__Description of the task__:
Set the records down once more so that they match the source word for word.

Top of The data

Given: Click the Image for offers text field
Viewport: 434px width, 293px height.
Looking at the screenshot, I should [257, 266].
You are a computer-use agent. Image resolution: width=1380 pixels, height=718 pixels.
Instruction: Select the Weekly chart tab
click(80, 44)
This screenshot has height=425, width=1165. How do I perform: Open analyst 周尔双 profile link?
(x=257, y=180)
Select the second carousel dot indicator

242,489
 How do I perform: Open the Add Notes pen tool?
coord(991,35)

Bottom of The data

__The answer__:
Given: Click the Image for offers text field
Viewport: 434px width, 293px height.
Looking at the screenshot, I should [257, 266].
You are a computer-use agent. Image resolution: width=1380 pixels, height=718 pixels.
Instruction: Select the Weekly chart tab
click(80, 44)
This screenshot has height=425, width=1165. How do I perform: Open analyst 周尔双 profile link?
(x=257, y=180)
Select the second carousel dot indicator

242,489
 How do I perform: Open the Add Notes pen tool?
coord(991,35)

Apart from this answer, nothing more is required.